What you will do -> Copy the data lines verbatim, starting at the line that contains "式場/教会 (309, 963)" and ending at the line that contains "ログイン関連のヘルプ (366, 1215)", both included.
Start of Exercise materials
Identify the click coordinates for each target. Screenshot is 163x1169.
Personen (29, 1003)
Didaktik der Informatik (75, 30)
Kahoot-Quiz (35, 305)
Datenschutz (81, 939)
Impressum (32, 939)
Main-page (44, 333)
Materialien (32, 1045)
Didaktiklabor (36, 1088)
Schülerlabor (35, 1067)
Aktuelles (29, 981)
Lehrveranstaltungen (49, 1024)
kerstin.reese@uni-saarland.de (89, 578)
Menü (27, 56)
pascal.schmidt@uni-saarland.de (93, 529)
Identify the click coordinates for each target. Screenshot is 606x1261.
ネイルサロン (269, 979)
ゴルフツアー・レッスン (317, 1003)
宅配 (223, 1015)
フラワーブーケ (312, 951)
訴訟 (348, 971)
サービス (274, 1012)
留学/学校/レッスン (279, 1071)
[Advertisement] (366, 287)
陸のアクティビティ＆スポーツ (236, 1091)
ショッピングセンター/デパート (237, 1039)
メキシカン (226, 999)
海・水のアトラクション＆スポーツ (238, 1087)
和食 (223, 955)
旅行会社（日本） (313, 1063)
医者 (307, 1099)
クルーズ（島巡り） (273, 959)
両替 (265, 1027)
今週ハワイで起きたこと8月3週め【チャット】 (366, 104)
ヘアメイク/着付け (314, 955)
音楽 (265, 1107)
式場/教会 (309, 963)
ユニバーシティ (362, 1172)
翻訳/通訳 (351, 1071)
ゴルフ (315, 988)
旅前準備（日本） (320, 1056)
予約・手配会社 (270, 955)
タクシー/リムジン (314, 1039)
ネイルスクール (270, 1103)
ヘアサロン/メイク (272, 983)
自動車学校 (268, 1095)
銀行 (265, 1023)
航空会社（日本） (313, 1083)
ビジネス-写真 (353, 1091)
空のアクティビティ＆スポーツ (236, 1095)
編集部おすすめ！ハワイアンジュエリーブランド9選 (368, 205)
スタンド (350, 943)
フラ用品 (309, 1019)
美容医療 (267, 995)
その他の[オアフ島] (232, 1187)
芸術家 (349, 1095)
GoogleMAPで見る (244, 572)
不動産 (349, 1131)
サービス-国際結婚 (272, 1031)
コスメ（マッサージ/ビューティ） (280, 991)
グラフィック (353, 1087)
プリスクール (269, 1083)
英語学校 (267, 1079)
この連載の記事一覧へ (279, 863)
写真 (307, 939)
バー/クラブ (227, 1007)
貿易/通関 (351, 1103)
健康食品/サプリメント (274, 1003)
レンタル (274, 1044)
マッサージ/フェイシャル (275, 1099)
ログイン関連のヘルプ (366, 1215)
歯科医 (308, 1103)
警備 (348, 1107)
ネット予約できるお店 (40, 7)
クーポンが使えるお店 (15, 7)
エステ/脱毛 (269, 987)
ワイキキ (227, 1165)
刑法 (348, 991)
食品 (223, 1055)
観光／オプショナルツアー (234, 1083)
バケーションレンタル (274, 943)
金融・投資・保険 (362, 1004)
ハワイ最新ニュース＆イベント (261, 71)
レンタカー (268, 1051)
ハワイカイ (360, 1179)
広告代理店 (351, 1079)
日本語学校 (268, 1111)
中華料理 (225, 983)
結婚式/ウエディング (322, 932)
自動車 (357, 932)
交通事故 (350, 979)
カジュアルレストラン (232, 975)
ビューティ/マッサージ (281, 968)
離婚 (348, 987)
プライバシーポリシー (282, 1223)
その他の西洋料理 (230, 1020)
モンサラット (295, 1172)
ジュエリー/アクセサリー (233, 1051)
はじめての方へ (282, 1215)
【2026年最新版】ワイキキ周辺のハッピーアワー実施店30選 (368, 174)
End of Exercise materials
Exercise answer ->
式場/教会 (309, 963)
ユニバーシティ (362, 1172)
翻訳/通訳 (351, 1071)
ゴルフ (315, 988)
旅前準備（日本） (320, 1056)
予約・手配会社 (270, 955)
タクシー/リムジン (314, 1039)
ネイルスクール (270, 1103)
ヘアサロン/メイク (272, 983)
自動車学校 (268, 1095)
銀行 (265, 1023)
航空会社（日本） (313, 1083)
ビジネス-写真 (353, 1091)
空のアクティビティ＆スポーツ (236, 1095)
編集部おすすめ！ハワイアンジュエリーブランド9選 (368, 205)
スタンド (350, 943)
フラ用品 (309, 1019)
美容医療 (267, 995)
その他の[オアフ島] (232, 1187)
芸術家 (349, 1095)
GoogleMAPで見る (244, 572)
不動産 (349, 1131)
サービス-国際結婚 (272, 1031)
コスメ（マッサージ/ビューティ） (280, 991)
グラフィック (353, 1087)
プリスクール (269, 1083)
英語学校 (267, 1079)
この連載の記事一覧へ (279, 863)
写真 (307, 939)
バー/クラブ (227, 1007)
貿易/通関 (351, 1103)
健康食品/サプリメント (274, 1003)
レンタル (274, 1044)
マッサージ/フェイシャル (275, 1099)
ログイン関連のヘルプ (366, 1215)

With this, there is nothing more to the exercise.